Choisir pile ou face
Mais ça me fatigue cette peur de la décision. Peut-être que l’option non choisie était mieux, finalement. Alors oui, très certainement. Pas toujours mais ça arrive. C’est le principe du choix. Faire le meilleur choix, c’est plus qu’un art. C’est aussi une part de chance et de hasard. Pour en revenir à cette histoire de queue au supermarché, je parlais de mon choix objectif. Mais le hasard a sa part. Suffit que la personne en train de ranger ses courses reçoive un coup de fil et réponde pour qu’on perde le rythme. Ah oui, moi, je suis pour qu’on attende que la client·e finisse de ranger son caddy avant de commencer à scanner les produits du suivant. Ça permettrait en plus de foutre un peu la paix aux caissier·es et d’arrêter de mesurer leur cadence. Ou on peut avoir un code barre absent ou qui ne passe pas… Du coup, la caisse d’à côté aurait été un meilleur choix mais y avait aucun moyen de le savoir. C’est de l’ordre de choisir à pile ou face. Avoir bien ou mal choisi est une pure question de hasard.

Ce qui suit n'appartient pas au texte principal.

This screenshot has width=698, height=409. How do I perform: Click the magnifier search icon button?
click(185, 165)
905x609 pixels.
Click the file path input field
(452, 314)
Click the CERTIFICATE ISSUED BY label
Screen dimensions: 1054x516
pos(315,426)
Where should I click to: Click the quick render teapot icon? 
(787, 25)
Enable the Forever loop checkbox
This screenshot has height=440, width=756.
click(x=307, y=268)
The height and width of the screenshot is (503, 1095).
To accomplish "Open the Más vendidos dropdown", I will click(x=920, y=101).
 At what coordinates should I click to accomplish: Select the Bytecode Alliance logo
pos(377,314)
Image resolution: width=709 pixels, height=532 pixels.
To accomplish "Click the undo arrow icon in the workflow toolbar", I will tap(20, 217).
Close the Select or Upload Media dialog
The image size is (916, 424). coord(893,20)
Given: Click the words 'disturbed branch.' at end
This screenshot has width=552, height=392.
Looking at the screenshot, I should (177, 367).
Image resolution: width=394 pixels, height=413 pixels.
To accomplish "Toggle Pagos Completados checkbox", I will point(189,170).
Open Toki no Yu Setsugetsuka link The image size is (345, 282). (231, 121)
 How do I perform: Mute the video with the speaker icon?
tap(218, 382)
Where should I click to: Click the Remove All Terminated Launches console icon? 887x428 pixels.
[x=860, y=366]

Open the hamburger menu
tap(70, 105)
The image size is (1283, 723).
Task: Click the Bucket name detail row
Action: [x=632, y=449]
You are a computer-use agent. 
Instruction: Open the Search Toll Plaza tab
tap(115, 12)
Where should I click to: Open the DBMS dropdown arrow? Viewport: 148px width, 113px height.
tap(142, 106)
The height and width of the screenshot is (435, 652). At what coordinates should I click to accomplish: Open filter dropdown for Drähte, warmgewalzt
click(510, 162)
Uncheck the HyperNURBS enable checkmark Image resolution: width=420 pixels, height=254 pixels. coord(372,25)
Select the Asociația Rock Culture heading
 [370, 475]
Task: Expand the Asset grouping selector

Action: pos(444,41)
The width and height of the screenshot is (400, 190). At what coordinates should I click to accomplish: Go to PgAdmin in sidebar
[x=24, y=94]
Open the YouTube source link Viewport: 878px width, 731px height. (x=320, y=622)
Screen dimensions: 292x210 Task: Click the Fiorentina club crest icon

L’autre choix n’aurait peut-être pas été meilleur
Alors peut-être qu’à un moment, faut être adulte et prendre ses décisions en connaissance de cause. Ici, connaissance de cause signifiant “oui, des fois, on se plante. Oui, tu perdras peut-être des mois. Mais bon, de toute façon, tu aurais fait autre chose, c’est pas dit que ça aurait marché”. Ne pas laisser le hasard choisir pour nous car on n’est pas un méchant de Batman. Et puis n’oublions pas que parfois, le choix peut revenir. Retourner au resto goûter le plat que l’on a délaissé la fois d’avant, c’est autorisé.